Document passage =>

***

Easy Meatloaf, Cheddar, Bacon Sandwich Recipe

By Tom Colicchio |

‘wichcraft Meatloaf with Cheddar, Bacon, and Tomato Relish

easy-meatloaf-cheddar-bacon-sandwich.jpg

Serving Size:

Makes 4 sandwiches

Ingredients:

  • 1/2 medium yellow onion, diced
  • 1 tablespoon extra-virgin olive oil
  • 1 garlic clove, minced
  • 2 pounds ground beef (85% lean)
  • 2 large eggs, preferably pasture-raised
  • 3/4 cup of fresh bread crumbs
  • 1 tablespoon chopped fresh oregano, or ½ tablespoon dried Sicilian oregano
  • 2 tablespoons Dijon mustard
  • 2 teaspoons kosher salt
  • 1 teaspoon freshly ground black pepper
  • 2 tablespoons ketchup
  • 12 slices bacon
  • 4 ciabatta rolls
  • 8 slices yellow Cheddar cheese
  • 8 tablespoons Tomato Relish (see below)

Method:

Preheat the oven to 350°F. In a skillet over medium heat, saut’ the onion until golden. Add the garlic and saut’ for 1 to 2 minutes (be careful not to burn the garlic). Remove from the heat and set aside to cool.

***

Excerpted data =>
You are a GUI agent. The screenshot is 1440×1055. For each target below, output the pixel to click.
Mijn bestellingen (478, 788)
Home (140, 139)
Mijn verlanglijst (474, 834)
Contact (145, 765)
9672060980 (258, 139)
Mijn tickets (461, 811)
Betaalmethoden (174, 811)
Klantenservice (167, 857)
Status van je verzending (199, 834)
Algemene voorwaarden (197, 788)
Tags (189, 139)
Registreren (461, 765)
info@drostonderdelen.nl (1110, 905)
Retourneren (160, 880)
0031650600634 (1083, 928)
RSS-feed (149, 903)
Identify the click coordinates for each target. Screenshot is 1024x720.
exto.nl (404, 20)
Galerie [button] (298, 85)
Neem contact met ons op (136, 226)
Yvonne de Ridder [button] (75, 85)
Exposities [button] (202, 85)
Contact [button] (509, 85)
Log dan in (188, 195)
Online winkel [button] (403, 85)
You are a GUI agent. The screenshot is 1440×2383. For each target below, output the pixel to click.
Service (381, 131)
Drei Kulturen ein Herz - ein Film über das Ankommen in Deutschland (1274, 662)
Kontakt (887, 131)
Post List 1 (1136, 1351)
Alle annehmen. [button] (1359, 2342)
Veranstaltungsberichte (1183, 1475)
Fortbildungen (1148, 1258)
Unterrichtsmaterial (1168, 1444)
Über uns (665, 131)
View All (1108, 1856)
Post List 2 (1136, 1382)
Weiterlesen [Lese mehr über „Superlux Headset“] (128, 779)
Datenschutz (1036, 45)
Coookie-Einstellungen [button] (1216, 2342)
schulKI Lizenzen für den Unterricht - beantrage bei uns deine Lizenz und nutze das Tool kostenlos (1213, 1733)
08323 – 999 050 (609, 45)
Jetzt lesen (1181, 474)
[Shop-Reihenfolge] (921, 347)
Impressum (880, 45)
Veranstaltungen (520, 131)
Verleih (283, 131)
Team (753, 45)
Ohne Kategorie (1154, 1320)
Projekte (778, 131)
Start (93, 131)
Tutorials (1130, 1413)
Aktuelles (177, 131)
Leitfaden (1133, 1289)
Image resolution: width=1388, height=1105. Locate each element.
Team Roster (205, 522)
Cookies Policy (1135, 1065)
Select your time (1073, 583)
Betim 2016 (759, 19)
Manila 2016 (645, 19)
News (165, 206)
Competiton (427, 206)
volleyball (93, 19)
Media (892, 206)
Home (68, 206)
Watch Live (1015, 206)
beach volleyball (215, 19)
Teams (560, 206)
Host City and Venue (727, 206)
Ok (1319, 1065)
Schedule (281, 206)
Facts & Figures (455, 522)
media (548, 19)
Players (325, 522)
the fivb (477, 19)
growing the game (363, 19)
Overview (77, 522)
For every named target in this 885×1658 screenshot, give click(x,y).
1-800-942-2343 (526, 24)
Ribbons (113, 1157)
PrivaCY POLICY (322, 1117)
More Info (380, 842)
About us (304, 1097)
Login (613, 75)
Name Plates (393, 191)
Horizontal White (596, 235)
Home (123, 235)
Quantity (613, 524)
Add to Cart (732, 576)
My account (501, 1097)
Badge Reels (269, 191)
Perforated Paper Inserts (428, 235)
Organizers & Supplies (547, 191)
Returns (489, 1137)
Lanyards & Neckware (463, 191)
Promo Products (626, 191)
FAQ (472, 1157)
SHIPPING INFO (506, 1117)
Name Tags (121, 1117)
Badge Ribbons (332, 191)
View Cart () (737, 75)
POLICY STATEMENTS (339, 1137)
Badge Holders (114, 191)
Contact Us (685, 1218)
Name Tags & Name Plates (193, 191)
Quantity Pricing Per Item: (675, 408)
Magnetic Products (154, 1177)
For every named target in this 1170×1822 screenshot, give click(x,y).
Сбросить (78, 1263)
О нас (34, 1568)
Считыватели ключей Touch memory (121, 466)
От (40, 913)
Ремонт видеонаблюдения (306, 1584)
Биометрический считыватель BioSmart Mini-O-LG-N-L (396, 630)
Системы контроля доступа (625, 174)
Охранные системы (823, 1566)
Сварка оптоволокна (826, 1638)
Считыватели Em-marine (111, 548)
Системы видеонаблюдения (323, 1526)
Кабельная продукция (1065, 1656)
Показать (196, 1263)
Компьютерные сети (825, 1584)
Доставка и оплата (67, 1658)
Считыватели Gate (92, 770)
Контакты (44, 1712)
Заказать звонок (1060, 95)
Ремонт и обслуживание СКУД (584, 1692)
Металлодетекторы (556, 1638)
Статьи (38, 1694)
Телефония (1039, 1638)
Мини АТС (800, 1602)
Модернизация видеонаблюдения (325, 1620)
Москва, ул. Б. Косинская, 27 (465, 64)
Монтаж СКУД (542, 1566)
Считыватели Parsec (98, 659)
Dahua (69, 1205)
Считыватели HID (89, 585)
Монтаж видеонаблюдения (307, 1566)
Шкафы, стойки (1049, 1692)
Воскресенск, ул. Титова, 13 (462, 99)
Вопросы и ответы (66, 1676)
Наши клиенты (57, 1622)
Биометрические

***

Exercise 1 =>
Reproduce verbatim everything in the entries from the line containing "Schedule (281, 206)" down to the line containing "Показать (196, 1263)", including both of those lines.
Exercise 2 =>
Write what comes next in the meatloaf sandwich recipe, picking up after its final sentence.

Reply 1 =>
Schedule (281, 206)
Facts & Figures (455, 522)
media (548, 19)
Players (325, 522)
the fivb (477, 19)
growing the game (363, 19)
Overview (77, 522)
For every named target in this 885×1658 screenshot, give click(x,y).
1-800-942-2343 (526, 24)
Ribbons (113, 1157)
PrivaCY POLICY (322, 1117)
More Info (380, 842)
About us (304, 1097)
Login (613, 75)
Name Plates (393, 191)
Horizontal White (596, 235)
Home (123, 235)
Quantity (613, 524)
Add to Cart (732, 576)
My account (501, 1097)
Badge Reels (269, 191)
Perforated Paper Inserts (428, 235)
Organizers & Supplies (547, 191)
Returns (489, 1137)
Lanyards & Neckware (463, 191)
Promo Products (626, 191)
FAQ (472, 1157)
SHIPPING INFO (506, 1117)
Name Tags (121, 1117)
Badge Ribbons (332, 191)
View Cart () (737, 75)
POLICY STATEMENTS (339, 1137)
Badge Holders (114, 191)
Contact Us (685, 1218)
Name Tags & Name Plates (193, 191)
Quantity Pricing Per Item: (675, 408)
Magnetic Products (154, 1177)
For every named target in this 1170×1822 screenshot, give click(x,y).
Сбросить (78, 1263)
О нас (34, 1568)
Считыватели ключей Touch memory (121, 466)
От (40, 913)
Ремонт видеонаблюдения (306, 1584)
Биометрический считыватель BioSmart Mini-O-LG-N-L (396, 630)
Системы контроля доступа (625, 174)
Охранные системы (823, 1566)
Сварка оптоволокна (826, 1638)
Считыватели Em-marine (111, 548)
Системы видеонаблюдения (323, 1526)
Кабельная продукция (1065, 1656)
Показать (196, 1263)

Reply 2 =>
In a bowl, combine the beef, eggs, onion, bread crumbs, oregano, mustard, salt, and pepper. Form a loaf (approximately 7 x 5 x 3 inches in size) and place it in a roasting pan. Cover the loaf evenly with the ketchup. Bake for about 1 hour, until it reaches an internal temperature of 145°F. Remove and allow to rest slightly, then cut into 1/2-inch slices.

In a heavy skillet over medium-high heat, cook the bacon until golden brown and crisp on both sides. Transfer to paper towels to drain. Slice the ciabatta rolls in half. Top each bottom half with a slice of warm meatloaf and the cheese. Place the relish on the top halves and top with the bacon. Place all the roll pieces in the 350°F oven and remove once the cheese has melted and the relish is heated through. Close the sandwiches, cut into halves, and serve.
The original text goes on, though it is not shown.